<<<<

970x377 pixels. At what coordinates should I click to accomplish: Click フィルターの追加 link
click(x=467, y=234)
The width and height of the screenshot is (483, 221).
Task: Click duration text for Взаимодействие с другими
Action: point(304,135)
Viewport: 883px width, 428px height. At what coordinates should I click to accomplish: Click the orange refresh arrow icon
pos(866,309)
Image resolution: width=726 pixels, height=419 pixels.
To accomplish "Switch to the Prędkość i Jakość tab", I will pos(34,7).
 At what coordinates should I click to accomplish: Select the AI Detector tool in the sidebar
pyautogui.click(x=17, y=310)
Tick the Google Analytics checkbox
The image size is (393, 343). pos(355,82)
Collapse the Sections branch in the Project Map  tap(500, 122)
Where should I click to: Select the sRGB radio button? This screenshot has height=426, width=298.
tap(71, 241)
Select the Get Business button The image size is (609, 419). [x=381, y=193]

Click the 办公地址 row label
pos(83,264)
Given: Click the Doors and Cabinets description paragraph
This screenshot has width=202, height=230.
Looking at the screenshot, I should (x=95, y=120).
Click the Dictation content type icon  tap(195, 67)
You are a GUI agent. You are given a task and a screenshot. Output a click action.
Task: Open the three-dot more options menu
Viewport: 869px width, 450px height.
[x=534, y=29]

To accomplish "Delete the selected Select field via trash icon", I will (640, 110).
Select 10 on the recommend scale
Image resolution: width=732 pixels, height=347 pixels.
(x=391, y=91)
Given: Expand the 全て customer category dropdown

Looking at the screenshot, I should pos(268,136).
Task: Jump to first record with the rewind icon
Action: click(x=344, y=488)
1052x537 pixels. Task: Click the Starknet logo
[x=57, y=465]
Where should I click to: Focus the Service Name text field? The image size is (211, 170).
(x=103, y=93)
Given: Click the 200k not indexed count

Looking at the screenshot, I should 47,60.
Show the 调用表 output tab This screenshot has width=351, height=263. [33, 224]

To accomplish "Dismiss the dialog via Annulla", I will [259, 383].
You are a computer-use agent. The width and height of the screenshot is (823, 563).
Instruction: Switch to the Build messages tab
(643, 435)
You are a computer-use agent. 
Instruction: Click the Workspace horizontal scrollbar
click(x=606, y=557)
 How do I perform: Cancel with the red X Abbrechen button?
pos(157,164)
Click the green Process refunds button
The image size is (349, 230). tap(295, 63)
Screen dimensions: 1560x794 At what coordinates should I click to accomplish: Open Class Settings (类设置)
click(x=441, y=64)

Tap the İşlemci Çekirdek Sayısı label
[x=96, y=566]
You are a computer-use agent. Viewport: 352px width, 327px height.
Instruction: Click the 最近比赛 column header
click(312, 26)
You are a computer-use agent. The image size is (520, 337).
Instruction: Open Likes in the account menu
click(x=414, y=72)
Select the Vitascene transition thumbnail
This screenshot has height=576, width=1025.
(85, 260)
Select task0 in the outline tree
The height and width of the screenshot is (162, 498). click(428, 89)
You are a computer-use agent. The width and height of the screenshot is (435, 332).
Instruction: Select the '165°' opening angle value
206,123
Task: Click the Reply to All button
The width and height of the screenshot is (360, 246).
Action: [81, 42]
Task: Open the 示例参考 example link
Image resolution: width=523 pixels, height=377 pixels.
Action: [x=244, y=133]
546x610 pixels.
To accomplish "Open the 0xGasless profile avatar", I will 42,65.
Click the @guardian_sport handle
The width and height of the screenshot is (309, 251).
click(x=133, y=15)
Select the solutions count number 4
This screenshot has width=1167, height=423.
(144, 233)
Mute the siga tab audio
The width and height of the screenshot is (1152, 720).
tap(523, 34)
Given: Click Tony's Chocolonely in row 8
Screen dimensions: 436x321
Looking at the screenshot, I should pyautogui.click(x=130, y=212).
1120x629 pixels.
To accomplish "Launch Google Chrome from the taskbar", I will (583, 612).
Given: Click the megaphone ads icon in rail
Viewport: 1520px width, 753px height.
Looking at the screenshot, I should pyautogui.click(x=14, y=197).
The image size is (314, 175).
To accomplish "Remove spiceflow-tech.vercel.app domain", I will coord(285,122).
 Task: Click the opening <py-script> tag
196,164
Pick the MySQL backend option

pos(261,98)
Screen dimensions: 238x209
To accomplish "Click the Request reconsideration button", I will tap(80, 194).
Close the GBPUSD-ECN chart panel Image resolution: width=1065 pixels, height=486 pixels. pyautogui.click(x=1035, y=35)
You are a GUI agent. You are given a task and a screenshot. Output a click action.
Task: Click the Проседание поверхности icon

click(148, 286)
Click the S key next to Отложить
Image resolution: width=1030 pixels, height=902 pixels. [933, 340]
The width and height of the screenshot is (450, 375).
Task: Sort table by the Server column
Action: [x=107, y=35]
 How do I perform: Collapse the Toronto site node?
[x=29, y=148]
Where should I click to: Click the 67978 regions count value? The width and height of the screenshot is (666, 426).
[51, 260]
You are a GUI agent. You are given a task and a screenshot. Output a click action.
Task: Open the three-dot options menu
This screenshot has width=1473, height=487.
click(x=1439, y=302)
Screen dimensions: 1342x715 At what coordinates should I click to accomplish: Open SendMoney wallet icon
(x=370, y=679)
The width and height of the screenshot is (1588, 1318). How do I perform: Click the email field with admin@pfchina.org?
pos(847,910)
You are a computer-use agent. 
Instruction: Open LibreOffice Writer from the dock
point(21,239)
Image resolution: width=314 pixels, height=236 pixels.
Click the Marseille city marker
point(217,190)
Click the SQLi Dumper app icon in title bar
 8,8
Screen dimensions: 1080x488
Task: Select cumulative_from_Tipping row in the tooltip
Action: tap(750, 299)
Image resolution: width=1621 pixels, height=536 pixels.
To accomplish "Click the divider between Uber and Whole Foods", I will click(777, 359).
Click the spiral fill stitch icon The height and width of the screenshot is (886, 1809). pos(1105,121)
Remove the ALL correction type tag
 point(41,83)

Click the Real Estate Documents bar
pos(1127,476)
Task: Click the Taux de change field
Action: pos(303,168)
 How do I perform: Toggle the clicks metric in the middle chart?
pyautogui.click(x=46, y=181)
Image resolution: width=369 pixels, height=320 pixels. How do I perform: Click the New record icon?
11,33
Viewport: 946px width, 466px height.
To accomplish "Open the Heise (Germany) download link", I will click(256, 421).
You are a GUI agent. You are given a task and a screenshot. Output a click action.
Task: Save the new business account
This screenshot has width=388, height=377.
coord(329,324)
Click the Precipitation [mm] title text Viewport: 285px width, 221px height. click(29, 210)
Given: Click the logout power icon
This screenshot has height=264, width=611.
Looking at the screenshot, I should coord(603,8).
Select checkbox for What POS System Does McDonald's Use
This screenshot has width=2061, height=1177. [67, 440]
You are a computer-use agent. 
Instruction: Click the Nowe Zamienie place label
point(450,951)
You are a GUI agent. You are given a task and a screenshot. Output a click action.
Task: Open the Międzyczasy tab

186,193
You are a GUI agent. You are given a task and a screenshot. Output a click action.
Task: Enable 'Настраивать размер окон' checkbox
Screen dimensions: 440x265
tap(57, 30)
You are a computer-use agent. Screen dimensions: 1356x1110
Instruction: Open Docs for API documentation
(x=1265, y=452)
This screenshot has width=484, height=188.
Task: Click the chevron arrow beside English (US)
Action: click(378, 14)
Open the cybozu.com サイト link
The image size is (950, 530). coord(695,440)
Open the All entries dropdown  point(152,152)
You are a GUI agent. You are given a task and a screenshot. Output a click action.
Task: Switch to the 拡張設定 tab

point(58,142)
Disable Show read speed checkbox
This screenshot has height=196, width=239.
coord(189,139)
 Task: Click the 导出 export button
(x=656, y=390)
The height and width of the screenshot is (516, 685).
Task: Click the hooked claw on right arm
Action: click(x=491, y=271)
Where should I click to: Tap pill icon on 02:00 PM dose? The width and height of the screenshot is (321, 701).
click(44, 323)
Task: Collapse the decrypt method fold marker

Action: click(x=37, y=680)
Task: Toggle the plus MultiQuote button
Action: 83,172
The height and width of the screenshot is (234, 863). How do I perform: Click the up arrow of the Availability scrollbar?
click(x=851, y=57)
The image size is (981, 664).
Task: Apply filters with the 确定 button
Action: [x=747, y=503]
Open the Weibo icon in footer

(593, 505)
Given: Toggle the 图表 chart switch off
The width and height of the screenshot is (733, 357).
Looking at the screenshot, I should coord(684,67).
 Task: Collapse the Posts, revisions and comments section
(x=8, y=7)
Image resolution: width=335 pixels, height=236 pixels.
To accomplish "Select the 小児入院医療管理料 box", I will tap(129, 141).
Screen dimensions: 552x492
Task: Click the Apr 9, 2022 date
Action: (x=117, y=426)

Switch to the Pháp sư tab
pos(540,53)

>>>>

Work out how many lines of the data above contain the string "options" and give the number alone.

2